Authors have postulated that some patients do not do well after DRF repair because of undetected ligament injuries. With the current trend of internal fixation, locked plating, and early motion—contrasting with older trends of prolonged immobilization in a cast or external fixation—concerns have been raised that early mobilization results in inadequate treatment of ligament injuries. However, data from the present study suggest no significant morbidity from early mobilization despite the presence of ligament injuries in more than half of all operatively treated DRFs. It is possible morbidity was not appreciated, as most patients with DRFs end up with some stiffness, which masks the effects of ligament injuries during healing.

We found no correlation between injury radiographic parameters, observed soft-tissue injuries, or final subjective outcomes. Interestingly, in this study, there was some discordance between the appearance of intra-articular fractures on radiographs and the direct arthroscopic observation of intra-articular fracture extension. With the present data and with arthroscopic visualization as the gold standard, radiographs had 74% sensitivity and 73% specificity for detecting intra-articular fractures (the corresponding positive predictive value was 83%, and the negative predictive value was 61%). As we typically rely on radiographs as the primary tool in assessing the articular component of a fracture, these results should be taken into account when basing management decisions exclusively on static injury films.

Observational studies of arthroscopy in DRFs have revealed a wide range of injury rates: For SLILs, the average injury rate was 44%; for LTLs, 13%; for TFCCs, 43%; and for chondral surfaces, 32% (Table 4).

Table 4.
We found comparable rates in the present study, indicating the injuries in our patient population are comparable with those in similar studies.

This study had several limitations, including loss to follow-up at the primary endpoint (we were unable to contact 29% of patients).

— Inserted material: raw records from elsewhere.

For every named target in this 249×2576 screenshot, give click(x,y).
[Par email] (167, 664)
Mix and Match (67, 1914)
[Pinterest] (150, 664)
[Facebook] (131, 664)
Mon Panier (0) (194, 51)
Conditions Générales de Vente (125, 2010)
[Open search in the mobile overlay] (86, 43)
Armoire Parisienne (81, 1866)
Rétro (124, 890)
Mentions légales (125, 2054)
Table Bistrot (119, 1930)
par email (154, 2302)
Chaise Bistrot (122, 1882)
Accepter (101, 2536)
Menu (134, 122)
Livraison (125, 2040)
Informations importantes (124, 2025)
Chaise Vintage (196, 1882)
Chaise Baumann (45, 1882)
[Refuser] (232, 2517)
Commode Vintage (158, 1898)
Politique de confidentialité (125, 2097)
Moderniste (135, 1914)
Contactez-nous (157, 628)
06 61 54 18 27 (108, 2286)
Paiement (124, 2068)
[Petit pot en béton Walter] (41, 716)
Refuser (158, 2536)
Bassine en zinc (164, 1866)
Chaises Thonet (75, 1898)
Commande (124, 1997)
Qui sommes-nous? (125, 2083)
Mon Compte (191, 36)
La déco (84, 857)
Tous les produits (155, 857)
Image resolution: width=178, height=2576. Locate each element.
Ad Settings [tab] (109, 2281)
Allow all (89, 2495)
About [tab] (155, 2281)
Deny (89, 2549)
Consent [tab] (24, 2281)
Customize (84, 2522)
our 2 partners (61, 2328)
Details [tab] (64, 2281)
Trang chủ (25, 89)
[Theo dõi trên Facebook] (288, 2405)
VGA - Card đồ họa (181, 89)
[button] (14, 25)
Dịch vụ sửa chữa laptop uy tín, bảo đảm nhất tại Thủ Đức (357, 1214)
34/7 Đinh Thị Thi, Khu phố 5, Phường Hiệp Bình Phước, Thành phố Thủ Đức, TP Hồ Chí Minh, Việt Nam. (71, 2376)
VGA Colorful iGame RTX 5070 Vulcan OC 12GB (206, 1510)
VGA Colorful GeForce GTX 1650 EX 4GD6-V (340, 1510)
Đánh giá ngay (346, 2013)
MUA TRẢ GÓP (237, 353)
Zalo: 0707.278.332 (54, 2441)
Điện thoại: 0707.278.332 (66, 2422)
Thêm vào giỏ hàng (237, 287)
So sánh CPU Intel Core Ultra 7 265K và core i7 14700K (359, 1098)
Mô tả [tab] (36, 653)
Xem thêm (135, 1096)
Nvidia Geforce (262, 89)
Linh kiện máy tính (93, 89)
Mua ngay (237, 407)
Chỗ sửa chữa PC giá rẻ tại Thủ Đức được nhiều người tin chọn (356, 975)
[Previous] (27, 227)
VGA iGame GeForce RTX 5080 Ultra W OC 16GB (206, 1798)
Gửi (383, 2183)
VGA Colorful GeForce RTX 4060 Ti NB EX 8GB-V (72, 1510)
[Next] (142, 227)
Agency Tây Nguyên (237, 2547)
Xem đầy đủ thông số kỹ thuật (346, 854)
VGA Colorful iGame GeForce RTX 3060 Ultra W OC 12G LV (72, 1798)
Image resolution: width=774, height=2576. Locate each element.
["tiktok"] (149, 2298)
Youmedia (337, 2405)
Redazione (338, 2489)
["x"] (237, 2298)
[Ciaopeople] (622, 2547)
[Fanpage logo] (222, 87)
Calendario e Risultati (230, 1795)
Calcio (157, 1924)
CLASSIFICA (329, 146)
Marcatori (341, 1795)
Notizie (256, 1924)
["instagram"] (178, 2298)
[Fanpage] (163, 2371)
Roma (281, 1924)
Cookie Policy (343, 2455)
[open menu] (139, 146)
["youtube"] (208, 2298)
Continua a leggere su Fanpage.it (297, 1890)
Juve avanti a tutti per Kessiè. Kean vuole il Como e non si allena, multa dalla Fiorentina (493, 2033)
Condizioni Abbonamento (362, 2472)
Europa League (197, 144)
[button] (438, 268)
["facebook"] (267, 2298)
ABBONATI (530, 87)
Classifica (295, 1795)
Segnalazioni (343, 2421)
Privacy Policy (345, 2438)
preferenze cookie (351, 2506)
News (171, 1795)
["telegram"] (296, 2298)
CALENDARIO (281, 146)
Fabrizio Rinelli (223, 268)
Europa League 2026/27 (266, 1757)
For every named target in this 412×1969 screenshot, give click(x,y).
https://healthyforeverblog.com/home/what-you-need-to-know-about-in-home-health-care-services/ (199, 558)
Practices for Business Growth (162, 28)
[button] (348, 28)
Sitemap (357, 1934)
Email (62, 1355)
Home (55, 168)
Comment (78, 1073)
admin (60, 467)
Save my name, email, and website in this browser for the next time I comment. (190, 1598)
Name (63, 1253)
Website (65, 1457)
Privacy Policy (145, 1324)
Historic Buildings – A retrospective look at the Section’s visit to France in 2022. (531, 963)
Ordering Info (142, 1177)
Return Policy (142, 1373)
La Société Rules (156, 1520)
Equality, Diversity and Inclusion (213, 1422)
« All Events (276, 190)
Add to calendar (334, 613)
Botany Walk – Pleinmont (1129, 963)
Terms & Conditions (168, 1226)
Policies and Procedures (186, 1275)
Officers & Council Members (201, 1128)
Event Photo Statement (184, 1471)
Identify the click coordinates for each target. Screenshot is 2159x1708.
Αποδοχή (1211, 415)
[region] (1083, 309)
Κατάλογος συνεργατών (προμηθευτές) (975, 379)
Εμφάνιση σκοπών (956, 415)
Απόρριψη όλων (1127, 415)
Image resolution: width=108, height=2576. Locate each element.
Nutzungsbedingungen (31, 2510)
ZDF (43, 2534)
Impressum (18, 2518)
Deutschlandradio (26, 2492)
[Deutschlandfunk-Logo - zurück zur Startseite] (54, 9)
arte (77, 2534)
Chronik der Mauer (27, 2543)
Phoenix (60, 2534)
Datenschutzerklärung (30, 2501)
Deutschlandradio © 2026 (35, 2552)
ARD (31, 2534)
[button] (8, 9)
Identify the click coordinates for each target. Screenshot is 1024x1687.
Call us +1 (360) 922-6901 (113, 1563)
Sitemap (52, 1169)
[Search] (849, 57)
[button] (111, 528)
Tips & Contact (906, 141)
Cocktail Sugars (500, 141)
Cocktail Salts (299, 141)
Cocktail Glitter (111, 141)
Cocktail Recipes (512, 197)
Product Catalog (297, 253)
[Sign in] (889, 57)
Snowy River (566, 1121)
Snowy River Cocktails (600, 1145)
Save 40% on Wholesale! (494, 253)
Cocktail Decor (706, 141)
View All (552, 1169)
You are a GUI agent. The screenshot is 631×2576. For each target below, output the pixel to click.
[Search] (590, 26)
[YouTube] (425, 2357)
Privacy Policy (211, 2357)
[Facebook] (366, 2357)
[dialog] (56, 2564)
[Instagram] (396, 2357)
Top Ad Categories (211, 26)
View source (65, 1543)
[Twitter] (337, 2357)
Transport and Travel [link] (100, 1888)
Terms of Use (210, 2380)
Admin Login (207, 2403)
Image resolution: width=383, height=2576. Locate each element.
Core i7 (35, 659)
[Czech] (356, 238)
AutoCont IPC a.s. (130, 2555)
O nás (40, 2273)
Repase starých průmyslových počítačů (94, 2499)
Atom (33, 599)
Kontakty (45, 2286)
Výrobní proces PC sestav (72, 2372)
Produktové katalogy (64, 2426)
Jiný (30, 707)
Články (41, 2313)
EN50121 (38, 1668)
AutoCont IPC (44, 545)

In addition, because of resource limitations, we were able to enroll only a limited number of patients, and as a result were able to power the study to detect only major effects on DASH scores. Therefore, although our 32 patients with long-term follow-up are within the range dictated by the power analysis, this study was not powered to capture more subtle differences in disability. Furthermore, because we used 1 year as the longest follow-up point, the long-term sequelae (eg, arthritis) of these injuries may not have been captured. Last, despite the high incidence of soft-tissue injuries overall, the number of patients with severe ligament injuries was relatively low, which makes it difficult to make definitive statements about their contribution to outcomes. A likely explanation is that patients with high-energy injuries and significant intra-articular displacement requiring open arthrotomies were excluded.

At 1-year follow-up, with use of DASH as the gold standard for disability, we found no major difference in subjective or objective outcome measures between patients with and without ligament injuries. Radiographs did not predict soft-tissue injury or ultimate outcome. Rates of ligament injuries in our operatively treated DRFs were similar to those in the literature. Overall, these findings suggest that “minor” injuries incidentally discovered with arthroscopy during DRF surgery may not have a significant effect on outcomes, with the caveat that the significance of very severe injuries (eg, Geissler grade 4 injuries with frank scapholunate diastasis) remains incompletely understood. The decision by the treating surgeon to perform arthroscopy and/or to repair soft-tissue injuries should be made on a case-by-case basis.